2010-07-14 Lambda variable scope & execution confusion

Published on July 14, 2010

I've been conducting interviews over the last couple weeks and have noticed a general lack of understanding regarding Lambda expressions (even in those candidates with senior role titles). So here's some information about Lamdas that if you don't already know, you should!

First of all, Lambda expressions are just inline methods. Unlike delegates, lambdas have access to variables that are scoped the same as the lambda. So if you have a method with a variable v and a lambda l, the statements inside l will have access to v as in the following example:

void SomeMethod() {
    int v = 1;
    Func<int> l = () => { return v + 1 };
    ...
}

simple enough, right? Except, and here's what I believe separates the good from the great, do you know how that works? Think about it; in that example, l is a method and it doesn't take v as a parameter, so v should be out of its scope. Like it would be with a delegate. But we already said it's not. And the reason has to do with a cute compiler trick which pulls out the necessary variables and tacks them onto their own class. This is called variable lifting. The lambda expression is also tacked onto this class, so it has access to these variables (which otherwise would be out of scope).

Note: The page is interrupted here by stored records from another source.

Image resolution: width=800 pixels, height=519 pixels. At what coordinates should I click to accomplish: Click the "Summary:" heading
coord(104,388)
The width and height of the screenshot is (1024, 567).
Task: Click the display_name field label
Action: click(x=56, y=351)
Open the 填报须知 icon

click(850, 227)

The reason the how-it-works matters is all in the side effects. Now that you know how it works you should be able to figure out what the output would be from the following snippet:

int i = 1;
Func<int> f = () => { return i; };
i = 10;
Console.WriteLine(f());

Did you get it? The output is 10. Because by the time the Func is called, i was set to 10. Since i is lifted into its own class, the same i is changed a line after the initialization of f. So by the time we execute f, i is 10.

Consider the difference this makes for the following code:

string[] strings = {"this is a sentence", "here's another one", "this should be plenty of sentences", "we're probably done here" };
var query = strings.AsQueryable();
foreach(var s in new string[] {"s", "p"}) {
    query = query.Where(x => x.Contains(s));
}
foreach (var item in query) {
    Console.WriteLine(item);
}

Most developers I've spoken to assume that the query will have 2 predicates (where contains “s” and contains “p”) so the output will be:

this should be plenty of sentences

but in fact, the output is:

this should be plenty of sentences
we're probably done here

because the query that's built will basically look like:

query.Where(x => x.Contains('p')).Where(x => x.Contains('p'))

since the s variable will be lifted and will change through each iteration. By the time you get around executing the query, s will be set to the last string in the array. The way around this is to create a placeholder variable inside the foreach loop like this:

foreach(var s in new string[] {"s", "p"}) {
    var localString = s;
    query = query.Where(x => x.Contains(localString));
}
...